A chamada “rachadinha” é um dos esquemas mais conhecidos — e persistentes — de desvio de dinheiro público no Brasil. O termo popular descreve a prática em que políticos recebem de volta parte, ou até a totalidade, do salário de assessores pagos com recursos do Estado. O mecanismo é simples, recorrente e, apesar de informal no nome, claramente criminoso na prática.
O esquema costuma operar de duas formas. A primeira é o repasse salarial, quando o assessor é contratado legalmente, exerça ou não suas funções, mas é obrigado a devolver uma porcentagem fixa do salário ao parlamentar como condição para permanecer no cargo. Em casos mais extremos, a devolução chega a 90% da remuneração mensal. A segunda modalidade envolve os chamados funcionários fantasmas: pessoas nomeadas que não trabalham de fato. O salário é pago pelos cofres públicos, mas o dinheiro retorna integralmente — ou quase — ao político.

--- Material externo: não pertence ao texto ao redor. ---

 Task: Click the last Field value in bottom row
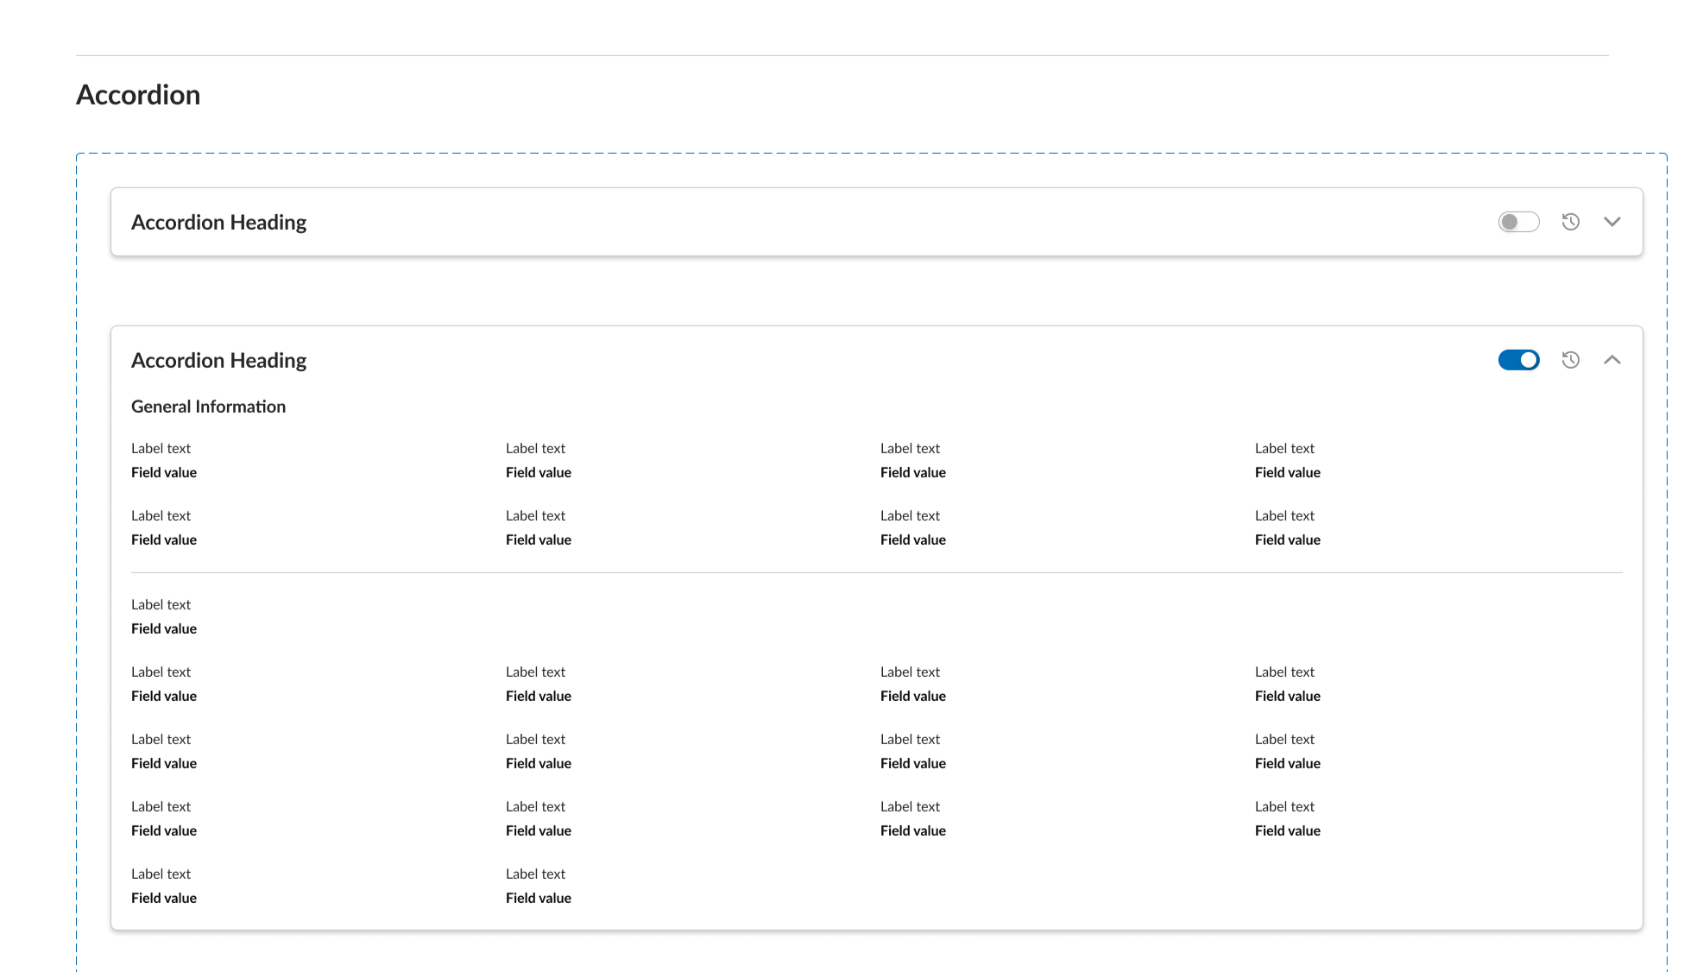(538, 899)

Embora “rachadinha” não seja um termo técnico do Direito Penal, a conduta é enquadrada em crimes graves contra a administração pública. O principal deles é o peculato (art. 312 do Código Penal), que trata da apropriação ou desvio de dinheiro público por funcionário que tem a posse do valor em razão do cargo. Também é frequente o enquadramento por concussão (art. 316 do Código Penal), quando o agente público exige vantagem indevida utilizando-se da função — entendimento reiteradamente confirmado pelo Superior Tribunal de Justiça (STJ) até 2025. Há ainda repercussões na esfera cível por improbidade administrativa, nos termos da Lei nº 8.429/1992 (Lei de Improbidade Administrativa, atualizada pela Lei nº 14.230/2021), com sanções que incluem perda do mandato e suspensão dos direitos políticos.
Em 2025, o tema seguiu no centro do debate jurídico e político. Um dos casos mais emblemáticos foi o acordo firmado entre a Procuradoria-Geral da República (PGR) e o deputado André Janones, que se comprometeu a devolver R$ 157 mil para encerrar investigações relacionadas a suposta rachadinha em seu gabinete. No campo legislativo, o combate a esse tipo de esquema segue amparado principalmente pela Lei nº 12.850/2013 (organizações criminosas), pela Lei nº 9.613/1998 (lavagem de dinheiro) e pelos crimes contra a administração pública previstos no Código Penal, não havendo, até o momento, uma lei específica que tipifique a rachadinha de forma autônoma.
Do ponto de vista jurídico, tanto o político quanto o assessor podem responder criminalmente, mas a responsabilidade varia conforme a participação de cada um. O parlamentar, como mentor e beneficiário direto, pode responder por peculato-desvio (art. 312 do CP), concussão (art. 316 do CP), corrupção passiva (art. 317 do CP) e improbidade administrativa (Lei nº 8.429/1992). Já o assessor não é automaticamente tratado como vítima. Se participou conscientemente do esquema, pode responder por peculato como coautor (art. 312 do CP), falsidade ideológica (art. 299 do CP), ao simular trabalho inexistente, e até por lavagem de dinheiro (Lei nº 9.613/1998), caso ajude a ocultar ou movimentar os valores desviados.
A Justiça, no entanto, analisa o grau de coação. Assessores obrigados a participar sob ameaça de demissão tendem a receber tratamento mais brando, especialmente se colaborarem com as investigações. Por outro lado, quem aceita o cargo já ciente do esquema, para “ganhar sem trabalhar”, é tratado como cúmplice do crime.
Em 2025, o debate legislativo avançou no sentido de tipificar a rachadinha como crime específico, justamente para reduzir brechas jurídicas e tornar mais eficaz o combate a uma prática antiga, conhecida e profundamente corrosiva para a democracia e para o uso responsável do dinheiro público.
No fim das contas, a única arma realmente eficaz da população contra esse tipo de político é simples e direta: não reelegê-lo. Essa é a punição mais dura. Afasta do poder, corta o acesso ao dinheiro público e atinge exatamente onde dói: a perda de influência e de privilégios. É assim que se combate quem contamina a política brasileira — encerrando o hábito de viver às custas do Estado.